Data from the report indicates that most of the banks placed under receivership had been overstating the values of their assets and understating the value of their liabilities, as figures presented in the updated report showed major downward adjustments in the values for the assets and similar increases in liabilities, after the valuation adjustments made by the receiver, Nii Amanor Dodoo of KPMG.
The balance sheets of three out of the five banks showed very high overstatements of asset values. Before the adjustments, Sovereign, Beige and The Royal Bank recorded totals of about GHc 462 million, GHc 2.428 billion and GHc 1.004 billion respectively, as against GHc 191 million, GHc 499 million and GHc 376 million reported after adjustment and reclassification have been made by the receiver.
UniBank and the Construction Bank did not have significant differences however. UniBank recorded total assets of GHc 2.204 billion before adjustments and GHC 2.199 billion after adjustments were made, whereas Construction Bank recorded GHc 26 million before the adjustment and GHc 24 million after adjustment were made.
The total assets of the five banks after adjustments stood at GHc 3.290 billion barely half of the original figure in the books of the banks which was GHc 6.124 billion. However in the case of liabilities of the five banks, the book records of the banks originally had GHc 12.707 billion compared to GHc 13.141 billion after the reclassification and adjustment by the Receiver.
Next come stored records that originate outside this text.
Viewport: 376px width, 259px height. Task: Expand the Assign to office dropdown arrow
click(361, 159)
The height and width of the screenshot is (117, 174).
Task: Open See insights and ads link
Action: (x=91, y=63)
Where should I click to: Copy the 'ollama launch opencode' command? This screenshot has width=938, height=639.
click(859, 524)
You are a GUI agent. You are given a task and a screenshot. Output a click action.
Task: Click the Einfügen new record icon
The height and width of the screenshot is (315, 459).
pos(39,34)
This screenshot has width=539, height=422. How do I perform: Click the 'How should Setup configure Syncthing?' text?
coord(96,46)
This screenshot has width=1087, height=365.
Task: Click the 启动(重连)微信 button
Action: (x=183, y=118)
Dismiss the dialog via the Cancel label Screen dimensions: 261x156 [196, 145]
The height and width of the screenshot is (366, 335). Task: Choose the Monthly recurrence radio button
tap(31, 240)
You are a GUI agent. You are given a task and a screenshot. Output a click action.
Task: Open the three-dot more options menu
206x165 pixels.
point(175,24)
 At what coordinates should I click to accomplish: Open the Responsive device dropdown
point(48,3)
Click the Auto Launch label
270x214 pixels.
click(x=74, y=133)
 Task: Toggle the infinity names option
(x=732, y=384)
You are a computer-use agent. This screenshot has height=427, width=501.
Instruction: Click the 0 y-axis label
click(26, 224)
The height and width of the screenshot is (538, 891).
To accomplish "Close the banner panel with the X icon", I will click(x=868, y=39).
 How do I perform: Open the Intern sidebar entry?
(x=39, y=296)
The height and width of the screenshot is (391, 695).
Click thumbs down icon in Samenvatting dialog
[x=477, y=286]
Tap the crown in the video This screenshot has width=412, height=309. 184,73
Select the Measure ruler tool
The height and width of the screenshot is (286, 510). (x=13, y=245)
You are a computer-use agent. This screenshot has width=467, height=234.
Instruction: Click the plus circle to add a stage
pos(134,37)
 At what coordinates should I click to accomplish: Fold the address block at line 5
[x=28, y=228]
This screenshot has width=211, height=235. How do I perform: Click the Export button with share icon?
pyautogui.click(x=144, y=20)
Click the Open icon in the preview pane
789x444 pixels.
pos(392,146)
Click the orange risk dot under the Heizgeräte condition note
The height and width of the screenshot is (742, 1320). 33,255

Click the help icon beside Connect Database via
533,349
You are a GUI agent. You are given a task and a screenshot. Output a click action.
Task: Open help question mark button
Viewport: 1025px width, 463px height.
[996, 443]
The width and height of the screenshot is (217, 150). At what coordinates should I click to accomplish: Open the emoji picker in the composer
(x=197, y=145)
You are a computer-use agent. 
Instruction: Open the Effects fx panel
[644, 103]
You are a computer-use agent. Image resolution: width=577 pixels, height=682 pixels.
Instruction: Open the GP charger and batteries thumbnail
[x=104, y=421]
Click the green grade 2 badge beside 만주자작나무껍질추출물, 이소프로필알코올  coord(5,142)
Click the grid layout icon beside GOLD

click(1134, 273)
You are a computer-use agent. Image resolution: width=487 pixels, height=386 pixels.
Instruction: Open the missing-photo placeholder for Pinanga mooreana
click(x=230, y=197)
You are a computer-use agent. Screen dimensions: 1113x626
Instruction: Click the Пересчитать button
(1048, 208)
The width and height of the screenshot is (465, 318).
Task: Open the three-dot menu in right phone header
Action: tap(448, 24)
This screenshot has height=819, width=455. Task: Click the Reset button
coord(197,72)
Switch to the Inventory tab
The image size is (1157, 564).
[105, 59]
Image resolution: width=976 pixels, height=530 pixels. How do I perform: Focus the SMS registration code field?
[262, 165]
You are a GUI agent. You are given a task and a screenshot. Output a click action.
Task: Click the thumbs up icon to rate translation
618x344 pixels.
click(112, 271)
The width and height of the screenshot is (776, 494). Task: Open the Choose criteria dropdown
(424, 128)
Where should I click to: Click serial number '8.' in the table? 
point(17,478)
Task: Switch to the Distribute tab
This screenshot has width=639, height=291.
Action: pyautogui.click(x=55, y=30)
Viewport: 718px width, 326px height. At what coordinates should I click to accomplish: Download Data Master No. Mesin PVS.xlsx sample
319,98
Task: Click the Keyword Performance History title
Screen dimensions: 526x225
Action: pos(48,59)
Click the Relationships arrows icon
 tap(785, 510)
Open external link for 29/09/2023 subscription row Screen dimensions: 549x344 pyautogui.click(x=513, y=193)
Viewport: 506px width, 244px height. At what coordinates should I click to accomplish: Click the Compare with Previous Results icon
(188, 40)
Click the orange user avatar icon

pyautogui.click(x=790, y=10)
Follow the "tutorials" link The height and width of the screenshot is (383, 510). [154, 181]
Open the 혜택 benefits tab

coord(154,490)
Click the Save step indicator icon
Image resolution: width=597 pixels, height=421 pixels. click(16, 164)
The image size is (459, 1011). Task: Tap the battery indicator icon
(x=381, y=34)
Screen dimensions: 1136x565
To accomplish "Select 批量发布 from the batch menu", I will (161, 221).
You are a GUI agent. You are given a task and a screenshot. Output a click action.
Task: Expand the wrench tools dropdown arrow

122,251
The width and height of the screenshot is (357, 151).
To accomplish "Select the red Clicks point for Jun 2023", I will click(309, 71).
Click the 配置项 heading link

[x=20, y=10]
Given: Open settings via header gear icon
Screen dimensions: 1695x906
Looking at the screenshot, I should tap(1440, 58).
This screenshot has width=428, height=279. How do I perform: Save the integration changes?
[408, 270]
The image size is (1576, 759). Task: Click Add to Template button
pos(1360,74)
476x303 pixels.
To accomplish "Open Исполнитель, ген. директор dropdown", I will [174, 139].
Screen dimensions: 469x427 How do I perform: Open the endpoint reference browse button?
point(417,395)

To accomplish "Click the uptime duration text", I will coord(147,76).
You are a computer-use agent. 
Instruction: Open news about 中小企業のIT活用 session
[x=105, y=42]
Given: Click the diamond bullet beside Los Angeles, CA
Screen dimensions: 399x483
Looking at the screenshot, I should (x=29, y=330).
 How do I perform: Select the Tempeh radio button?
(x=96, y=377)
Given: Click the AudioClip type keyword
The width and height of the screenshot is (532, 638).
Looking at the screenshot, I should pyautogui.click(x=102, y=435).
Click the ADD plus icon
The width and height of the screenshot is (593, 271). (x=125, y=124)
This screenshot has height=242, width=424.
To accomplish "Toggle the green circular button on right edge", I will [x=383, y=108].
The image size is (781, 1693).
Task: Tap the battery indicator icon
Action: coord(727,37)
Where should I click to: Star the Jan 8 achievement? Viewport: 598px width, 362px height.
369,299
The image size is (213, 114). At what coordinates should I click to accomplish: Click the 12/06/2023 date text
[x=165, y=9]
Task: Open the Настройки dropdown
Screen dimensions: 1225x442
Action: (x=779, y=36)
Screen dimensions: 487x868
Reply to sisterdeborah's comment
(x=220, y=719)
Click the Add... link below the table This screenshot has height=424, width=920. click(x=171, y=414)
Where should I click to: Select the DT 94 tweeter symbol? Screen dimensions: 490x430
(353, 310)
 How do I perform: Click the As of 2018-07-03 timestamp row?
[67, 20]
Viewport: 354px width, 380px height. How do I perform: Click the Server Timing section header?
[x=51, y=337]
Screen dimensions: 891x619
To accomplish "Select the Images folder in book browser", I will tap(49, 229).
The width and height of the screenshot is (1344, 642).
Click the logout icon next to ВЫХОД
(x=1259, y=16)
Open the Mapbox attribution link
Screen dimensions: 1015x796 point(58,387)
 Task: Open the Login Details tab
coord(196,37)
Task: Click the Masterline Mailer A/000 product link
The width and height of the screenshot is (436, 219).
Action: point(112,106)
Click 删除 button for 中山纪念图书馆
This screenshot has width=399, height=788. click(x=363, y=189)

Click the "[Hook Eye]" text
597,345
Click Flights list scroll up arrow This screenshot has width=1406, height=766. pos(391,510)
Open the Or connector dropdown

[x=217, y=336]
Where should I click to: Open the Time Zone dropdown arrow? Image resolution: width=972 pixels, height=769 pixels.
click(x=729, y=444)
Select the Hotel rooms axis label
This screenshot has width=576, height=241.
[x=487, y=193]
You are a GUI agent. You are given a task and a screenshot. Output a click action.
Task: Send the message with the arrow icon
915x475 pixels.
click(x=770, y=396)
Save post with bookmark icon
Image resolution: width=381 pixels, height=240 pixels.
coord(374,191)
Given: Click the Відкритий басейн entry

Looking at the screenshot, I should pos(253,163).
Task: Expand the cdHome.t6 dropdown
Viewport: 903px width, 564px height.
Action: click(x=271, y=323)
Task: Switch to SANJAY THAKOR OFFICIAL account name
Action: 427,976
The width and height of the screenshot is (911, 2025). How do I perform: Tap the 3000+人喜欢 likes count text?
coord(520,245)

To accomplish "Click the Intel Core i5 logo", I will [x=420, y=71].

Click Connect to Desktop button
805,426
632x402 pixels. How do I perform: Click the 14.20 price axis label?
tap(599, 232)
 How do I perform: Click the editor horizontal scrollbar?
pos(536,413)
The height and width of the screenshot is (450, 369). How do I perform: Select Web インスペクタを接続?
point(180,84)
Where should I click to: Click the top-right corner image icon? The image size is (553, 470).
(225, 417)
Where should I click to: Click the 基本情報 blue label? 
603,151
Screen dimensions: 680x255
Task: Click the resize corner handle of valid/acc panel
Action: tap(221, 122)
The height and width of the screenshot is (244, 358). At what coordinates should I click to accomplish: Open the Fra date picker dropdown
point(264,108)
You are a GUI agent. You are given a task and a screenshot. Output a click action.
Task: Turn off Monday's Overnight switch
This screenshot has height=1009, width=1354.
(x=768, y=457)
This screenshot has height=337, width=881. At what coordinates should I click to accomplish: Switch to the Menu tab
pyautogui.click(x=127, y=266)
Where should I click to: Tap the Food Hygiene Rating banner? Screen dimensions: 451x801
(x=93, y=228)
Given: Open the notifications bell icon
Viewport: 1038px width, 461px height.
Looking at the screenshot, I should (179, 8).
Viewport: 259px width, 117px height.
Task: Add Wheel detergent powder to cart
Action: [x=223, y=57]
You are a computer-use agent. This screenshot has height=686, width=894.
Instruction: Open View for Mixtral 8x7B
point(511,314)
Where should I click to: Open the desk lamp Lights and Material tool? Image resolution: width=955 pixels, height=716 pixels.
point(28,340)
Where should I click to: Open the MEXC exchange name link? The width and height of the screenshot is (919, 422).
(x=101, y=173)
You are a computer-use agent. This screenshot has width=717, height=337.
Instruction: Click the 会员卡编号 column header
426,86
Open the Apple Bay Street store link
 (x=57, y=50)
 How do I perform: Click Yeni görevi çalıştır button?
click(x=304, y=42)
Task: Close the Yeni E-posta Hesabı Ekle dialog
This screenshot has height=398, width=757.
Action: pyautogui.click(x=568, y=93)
The five banks thus had a combined net liability of about GHc 9.9 billion after the accounts had undergone a reclassification and adjustment. This represents an increase of about GHc 3.3 billion on the total figure claimed by the banks in their respective books before the reclassification and adjustments by the Receiver.
Other matters to be considered
The report indicates that the Ghana Revenue Authority (GRA) and other statutory collecting entities are yet to complete examinations to determine whether there are any obligations or exposures of the Banks that remained unpaid at the date their licenses was revoked.
The recoverable amounts of other assets have also not been fully assessed, whereas the determination of the liquidation values for property and equipment and intangible assets remains in progress.